The Psychoneural Translation Hypothesis

The what?



Sounds far out.

I was reading about the controversies in what the placebo effect actually is, whether it affects biological function at all, and by what mechanism it functions and came upon this paragraph:


"Collectively, the findings of the neuroimaging studies reviewed here strongly support the view that the subjective nature and the intentional content (what they are “about” from a first-person perspective) of mental processes (e.g., thoughts, feelings, beliefs, volition) significantly influence the various levels of brain functioning (e.g., molecular, cellular, neural circuit) and brain plasticity. Furthermore, these findings indicate that mentalistic variables have to be seriously taken into account to reach a correct understanding of the neural bases of behavior in humans. An attempt is made to interpret the results of these neuroimaging studies with a new theoretical framework called the Psychoneural Translation Hypothesis."


The Psychoneural Translation Hypothesis? I love it when you talk dirty to me like to me sciencey writers. So what is this Psychoneural Translation Hypothesis?

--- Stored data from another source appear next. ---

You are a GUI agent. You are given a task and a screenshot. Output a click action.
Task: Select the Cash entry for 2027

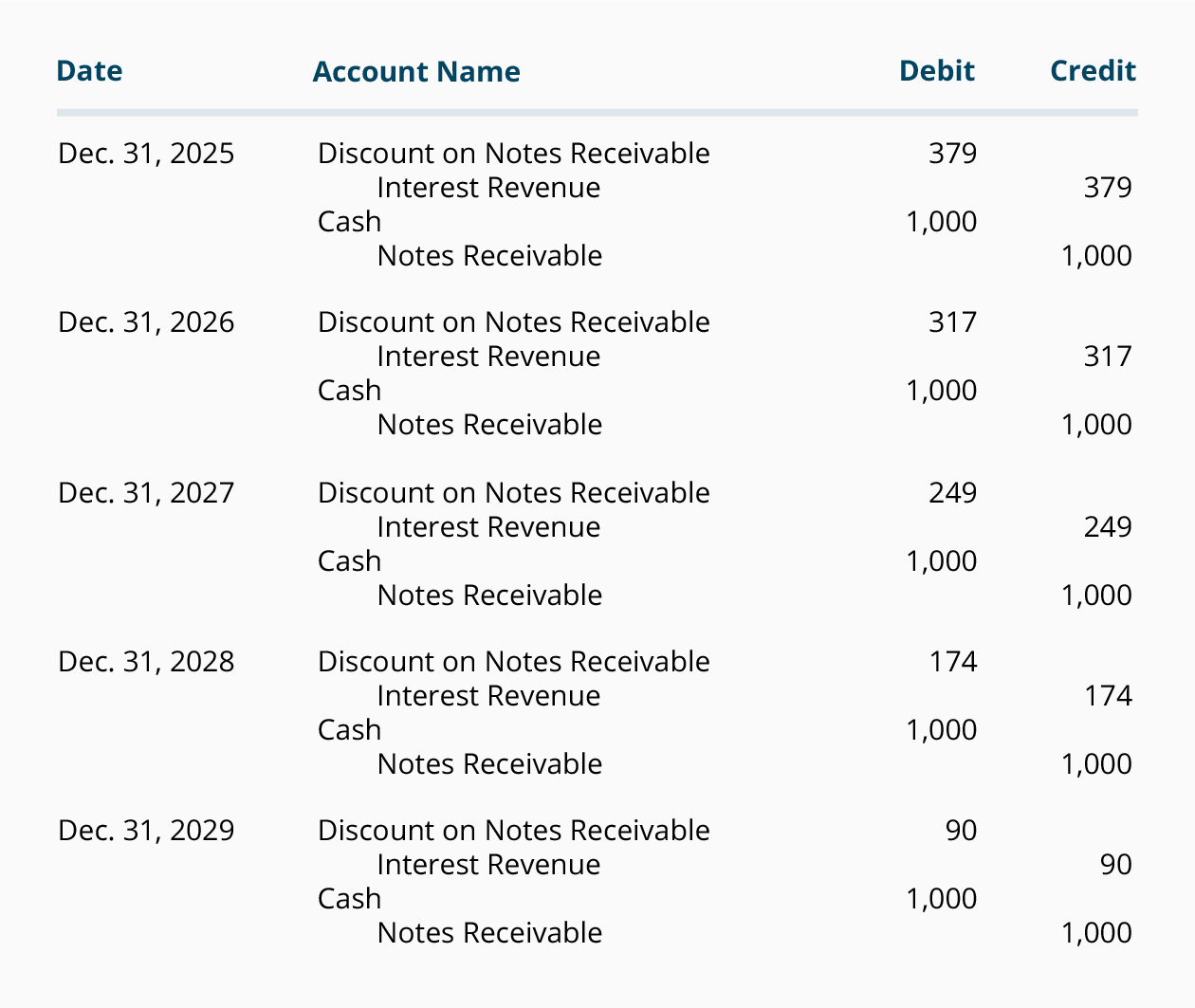[x=349, y=561]
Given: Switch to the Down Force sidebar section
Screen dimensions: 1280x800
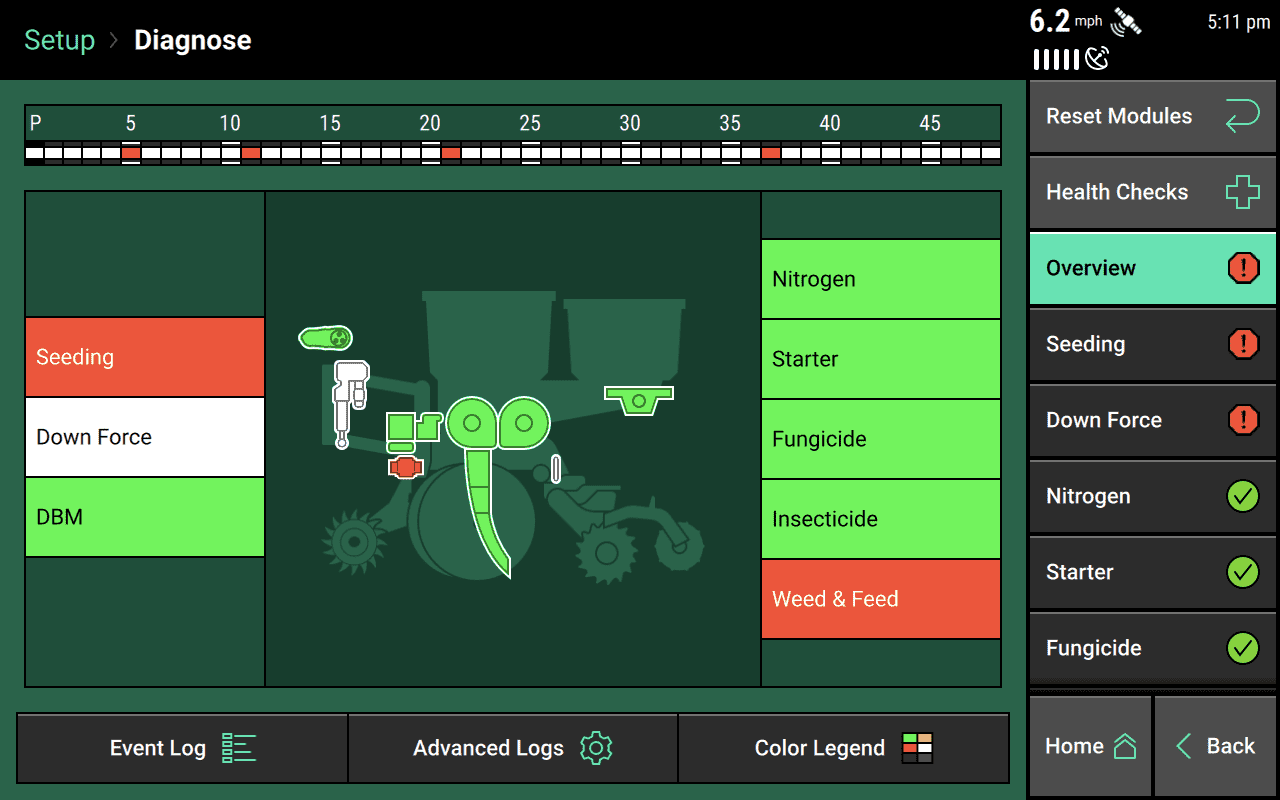Looking at the screenshot, I should [1152, 420].
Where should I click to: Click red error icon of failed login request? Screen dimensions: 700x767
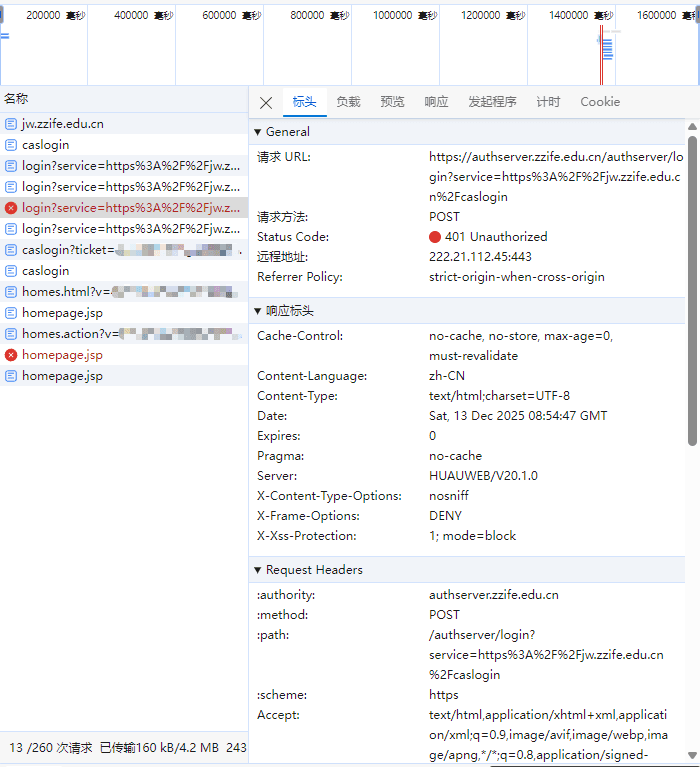[11, 208]
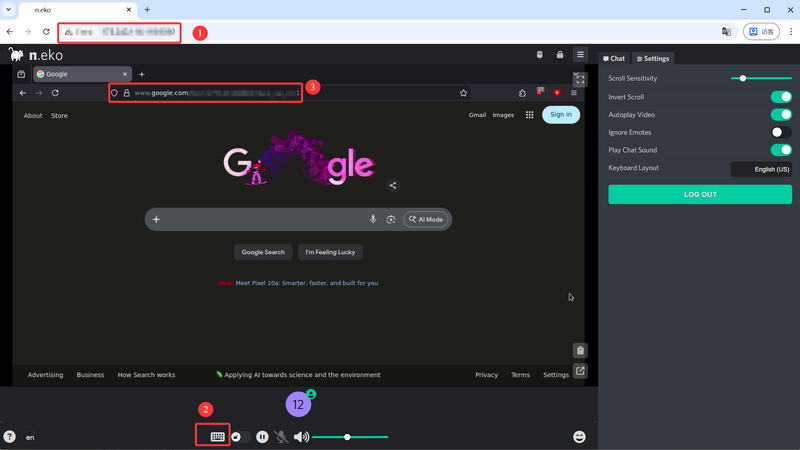Enable the Ignore Emotes switch
Screen dimensions: 800x450
781,132
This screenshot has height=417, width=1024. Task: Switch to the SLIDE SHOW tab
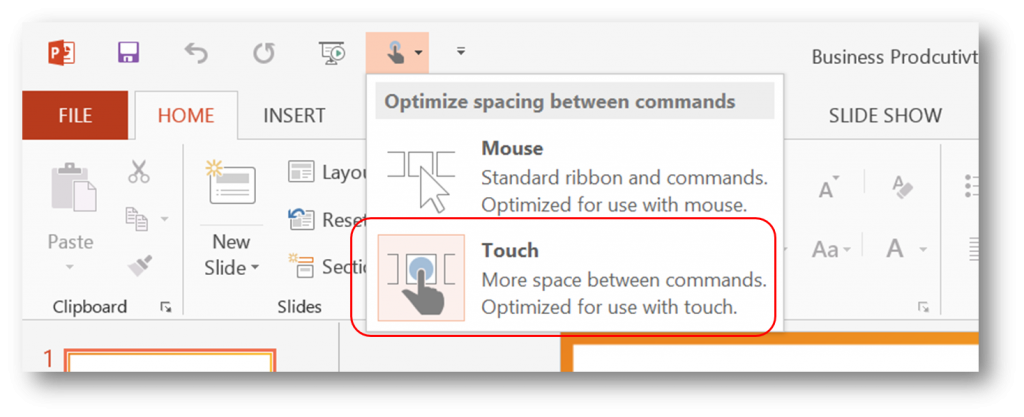tap(885, 116)
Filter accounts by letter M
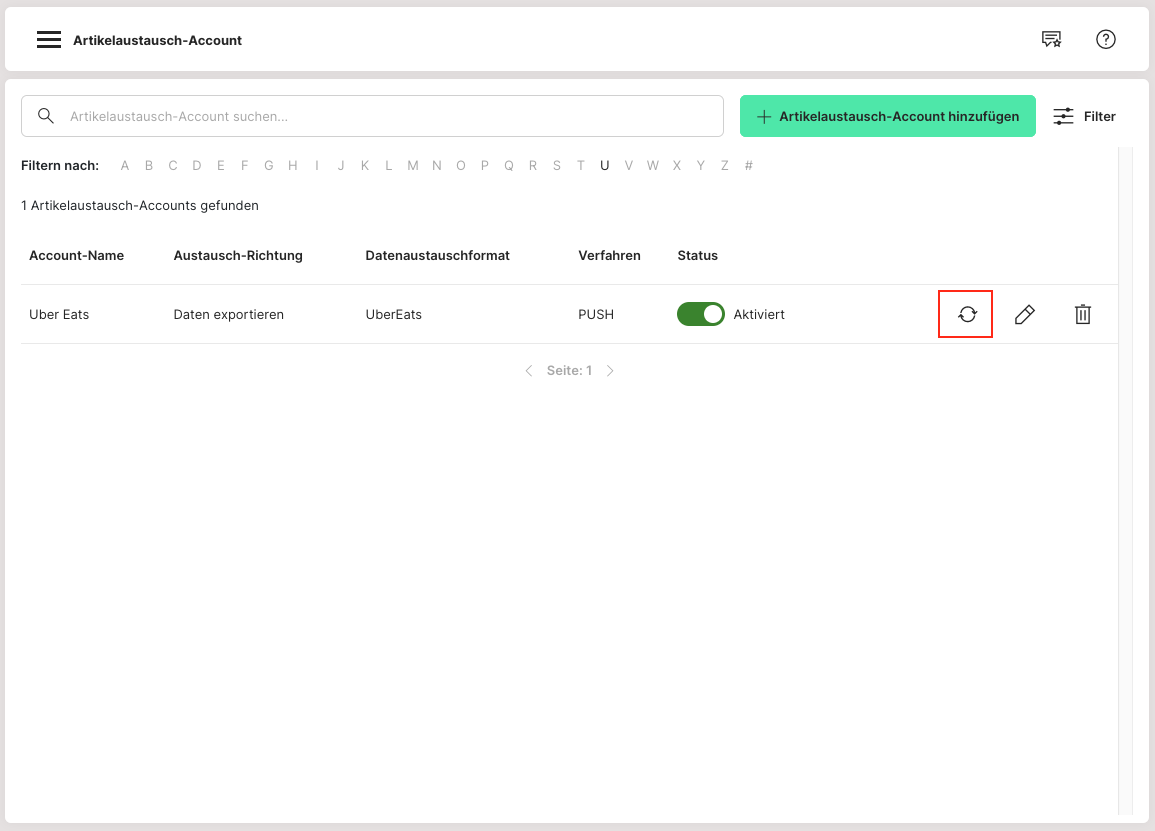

Roy J. J. Pereira, a Jesuit priest working on his Ph.D. at the Philosophy Department of Boston College, tells us this:


"I .... make use of Beauregard and O’Leary’s Psychoneural Translation Hypothesis (PTH) which posits that ‘the mind (the psychological world, the first person perspective) and the brain (which is part of the so-called “material” world, the third-person perspective) represent two epistemologically different domains that can interact because they are complementary aspects of the same transcendental reality."






Ah I get it. So thoughts are spiritual phenomena that can't be measured by science because they don't exactly match neurological measurements of thought process. I admit, I find this fact infuriating. You mean you haven't mapped out the location of my thoughts yet oh scientists? But surely they must have  a a specific location, I can feel them happening in my head!! Where are my thoughts happening in my brain?!






I'll have to look into this matter further because this is simply unacceptable.